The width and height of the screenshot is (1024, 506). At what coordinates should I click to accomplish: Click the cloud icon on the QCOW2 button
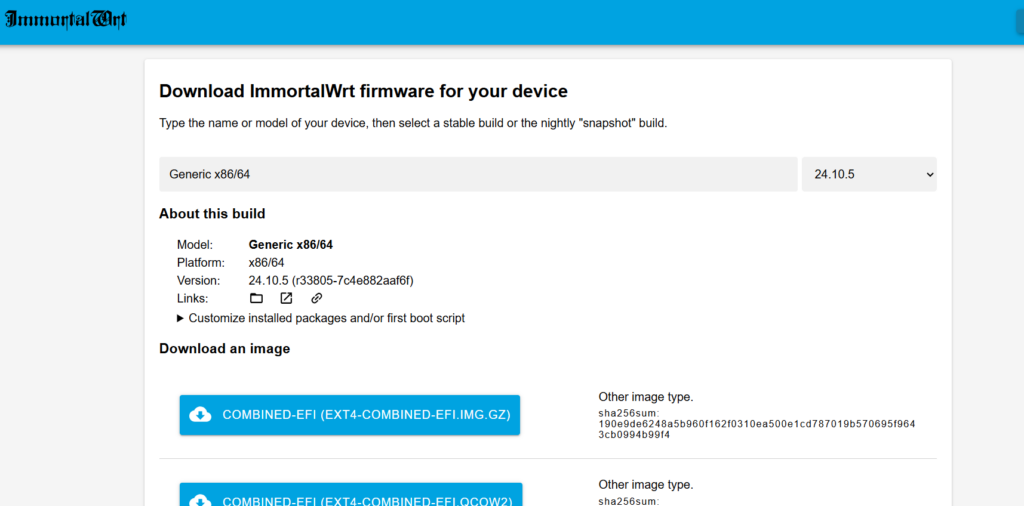pyautogui.click(x=200, y=500)

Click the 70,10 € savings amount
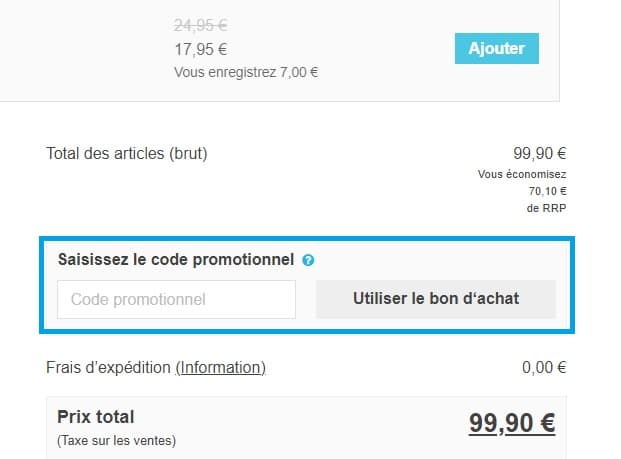tap(548, 191)
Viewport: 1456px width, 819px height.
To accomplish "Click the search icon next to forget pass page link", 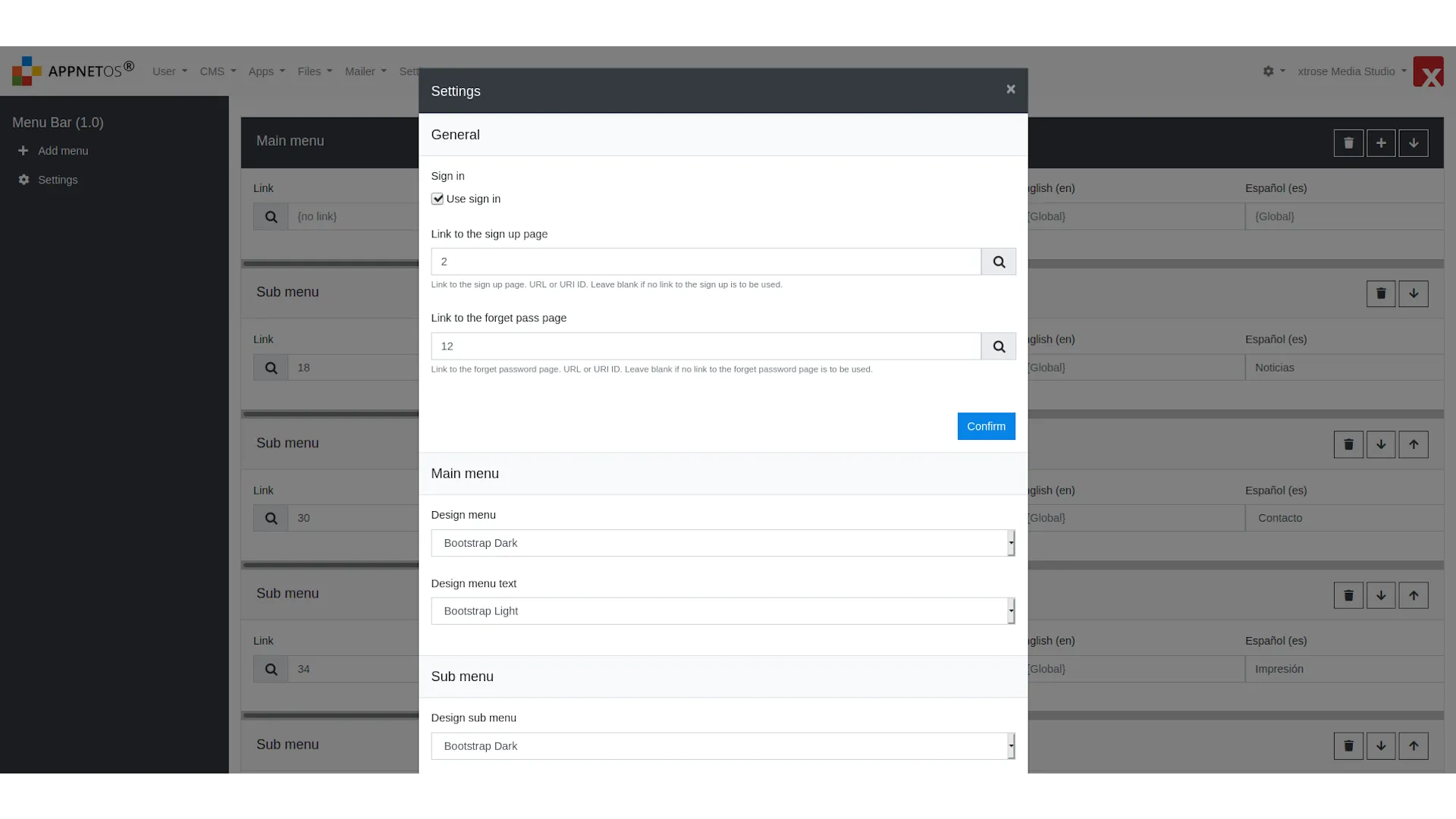I will (x=998, y=346).
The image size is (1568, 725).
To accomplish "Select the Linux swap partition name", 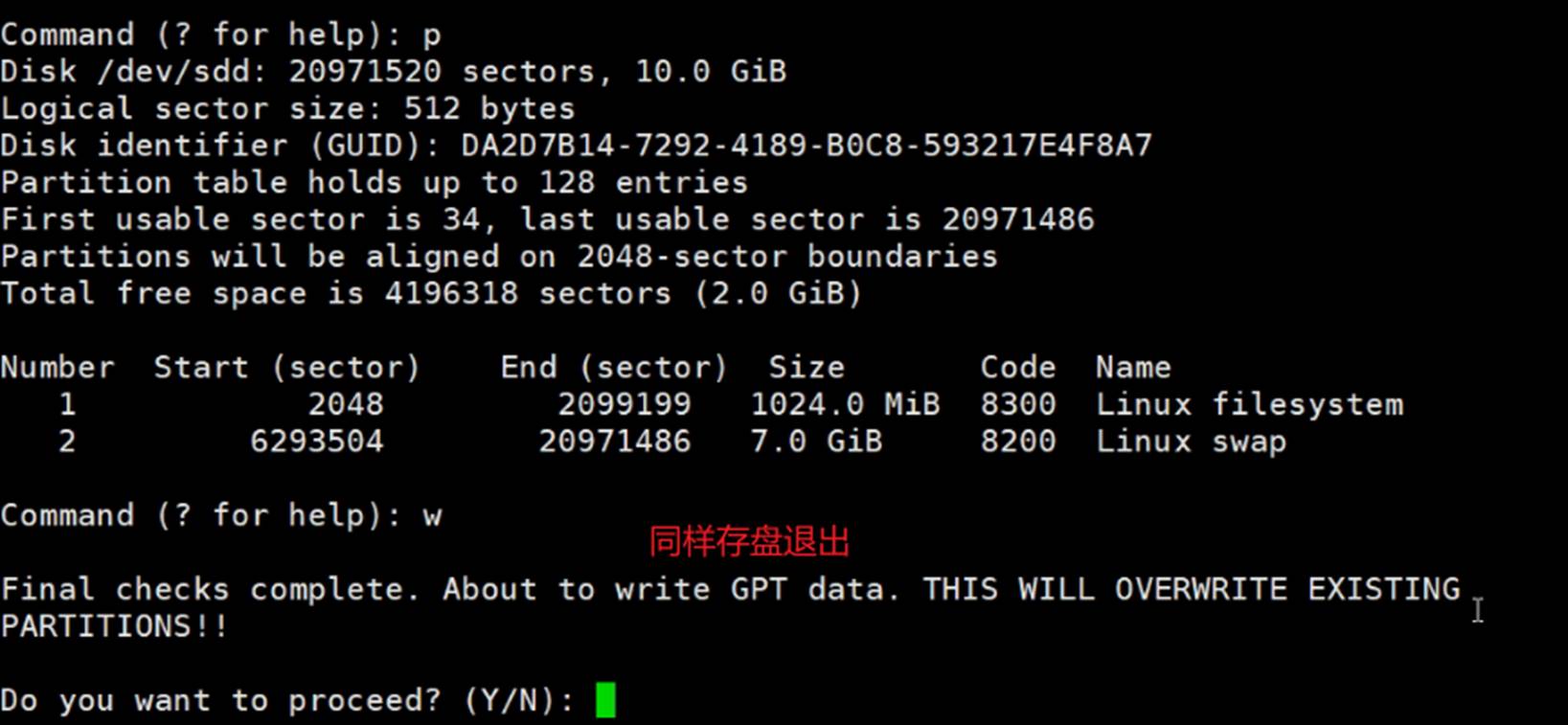I will (1191, 442).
○ ○ ○ ○ ○ ○ ○
* [WORK TO COMPLETE]:
Your task is to repeat the opening line of the entries above and each line after it, ending with the line that has "Viewport: 1456px width, 819px height.". Do not include the pictures.

* [TASK OUTPUT]:
The width and height of the screenshot is (1024, 506). At what coordinates should I click to accomplish: Click the cloud icon on the QCOW2 button
pyautogui.click(x=200, y=500)

Click the 70,10 € savings amount
tap(548, 191)
Viewport: 1456px width, 819px height.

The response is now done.